-------- Records for the task --------

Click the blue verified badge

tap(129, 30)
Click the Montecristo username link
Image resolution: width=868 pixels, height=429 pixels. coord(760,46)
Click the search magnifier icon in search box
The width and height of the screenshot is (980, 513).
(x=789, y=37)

--------

| Requirement |
Word for word, copy out the records.

| Answer section |
Click the blue verified badge

tap(129, 30)
Click the Montecristo username link
Image resolution: width=868 pixels, height=429 pixels. coord(760,46)
Click the search magnifier icon in search box
The width and height of the screenshot is (980, 513).
(x=789, y=37)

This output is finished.